Life, it seemed, was good.
Despite Andrew’s good fortune, the Scots continued to raid with impunity.
Robert the Bruce was determined to use violence to force Edward II to the negotiating table.
For the people living along the Scottish border, life was difficult and frightening—and Andrew seems to have genuinely cared for them.
Edward II, meanwhile, was meting out harsh justice to those who had participated in the rebellion against him.
Many lost their lives, most through hanging, a handful through the substantially more gruesome death of being hanged, drawn and quartered.
The king was in no mood to be conciliatory. Edward, just like his father, considered himself overlord of Scotland, declaring Robert the Bruce a traitor, rather than a fellow king.
Andrew despaired of ever seeing some sort of permanent peace.
Andrew began his own, very private negotiations with Robert the Bruce.
Early in January of 1323, Sir Andrew rode to meet Robert the Bruce in person, and a treaty was signed.
Andrew must have been a fool to enter into an agreement with Robert the Bruce on behalf of England.
This was, in effect, treason.
It didn’t matter that Andrew’s main concern seems to have been to create some sort of lasting peace, and thereby allow the people of the north some respite from continuous raids and violence.
Within a week or so after the treaty was signed, King Edward was informed of its existence.
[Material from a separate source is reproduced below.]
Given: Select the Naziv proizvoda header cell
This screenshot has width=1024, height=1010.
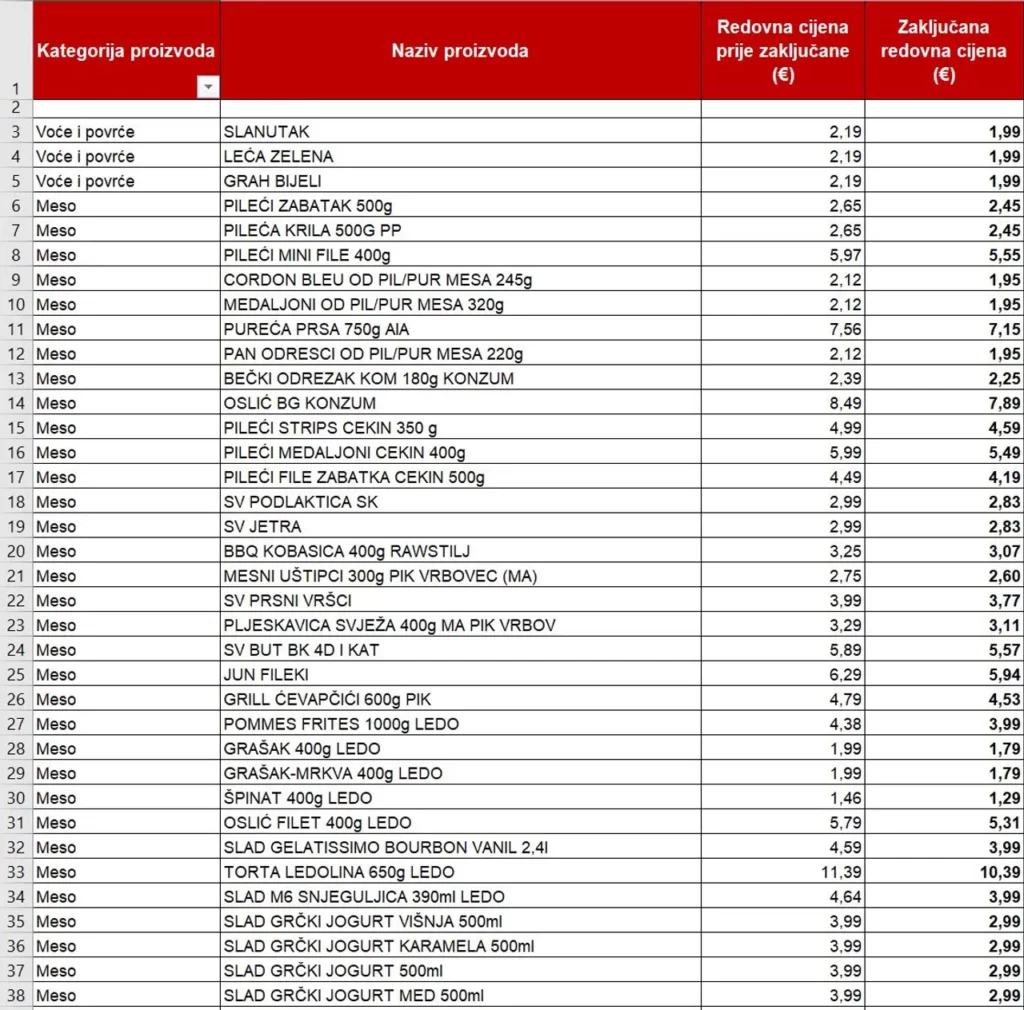Looking at the screenshot, I should point(460,50).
King Edward did have a lot to thank Andrew for, but ultimately no medieval king could tolerate such an affront to their authority.
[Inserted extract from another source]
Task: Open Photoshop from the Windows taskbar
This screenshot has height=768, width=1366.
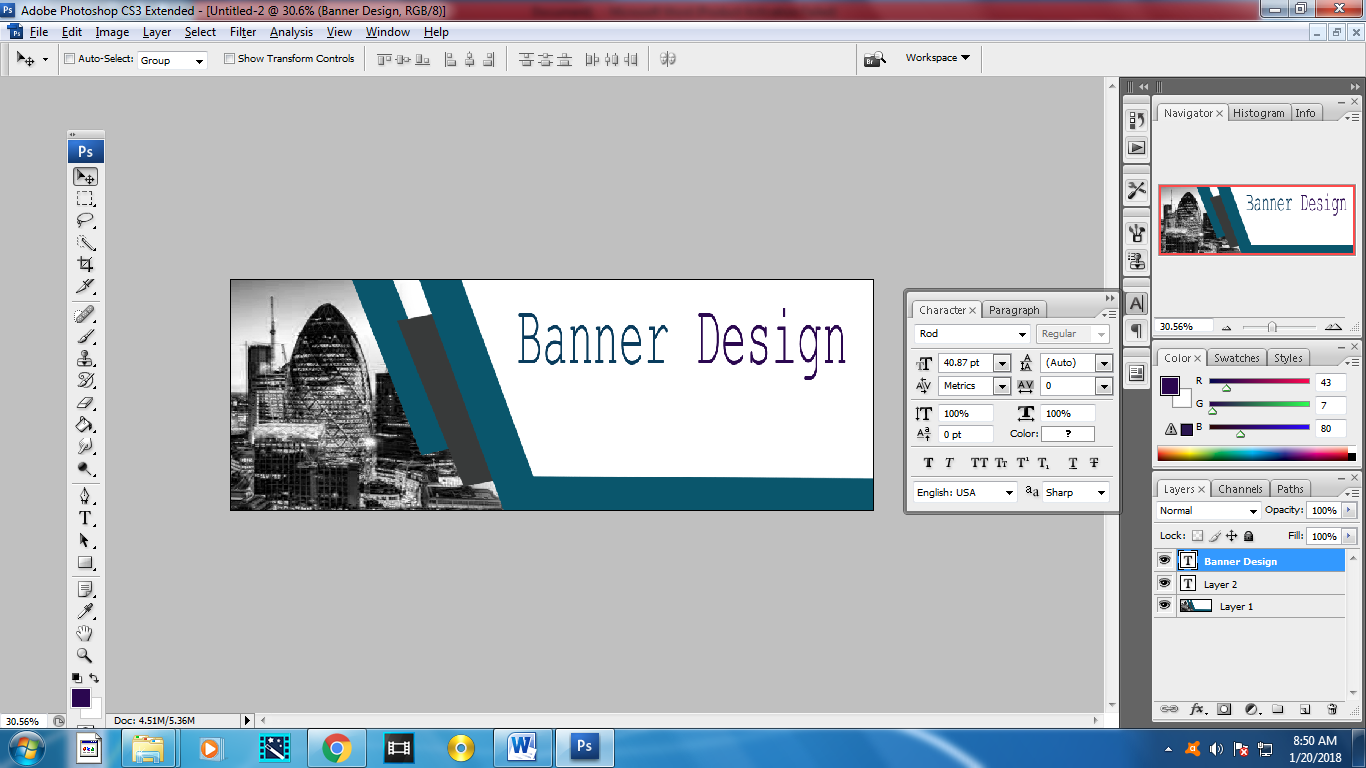Action: click(x=585, y=747)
Sir Andrew Harclay was arrested for treason.
He was not allowed to speak for himself.
Instead, he was ungirded of his earl’s belt and had his spurs struck off.
No longer neither a knight nor an earl, Andrew Harclay was condemned to die a traitor’s death.
As Andrew stood by the gallows on 3rd March 1323, he expressed what he had not been allowed to express at his trial.
What he had done, and what he did, was for the sake of the greater good, wanting to broker a permanent peace between Scotland and England.
Once he’d said his piece, Andrew turned himself over into the hands of the exEcutioner.
By all accounts, Andrew died ‘well’, or as well as one can die when you are first hanged, and cut down while alive.
Then disembowelled in such a way, that you are still alive to see your intestines burned before you.
He was then b-headed.
After his death, his head was taken to the king at Knaresborough in Yorkshire, before it was hung up on London Bridge.
The four parts of his body were dispersed around the country, and displayed in Carlisle, Newcastle, Bristol, and Dover.
Less than three months after Andrew Harclay’s exEcution, Edward II agreed on a thirteen-year truce with Scotland!
Sir Andrew Harclay’s head was on display in London for five years before it was taken down.
His sister petitioned the king to return the various parts of the body for a Christian burial, and in 1328 her request was granted.
In the reign of King Edward III, Harclay’s nephew Henry approached the king in the hopes of having his uncle’s conviction overturned.
It didn’t happen, and so Andrew Harclay’s epitaph in the royal rolls is simply
“lately the king’s enemy and rebel”
? The hanging, drawing and quartering of Hugh Despenser, as depicted in the Froissart of Louis of Gruuthuse.
The same fate that awaited Sir Andrew Barclay.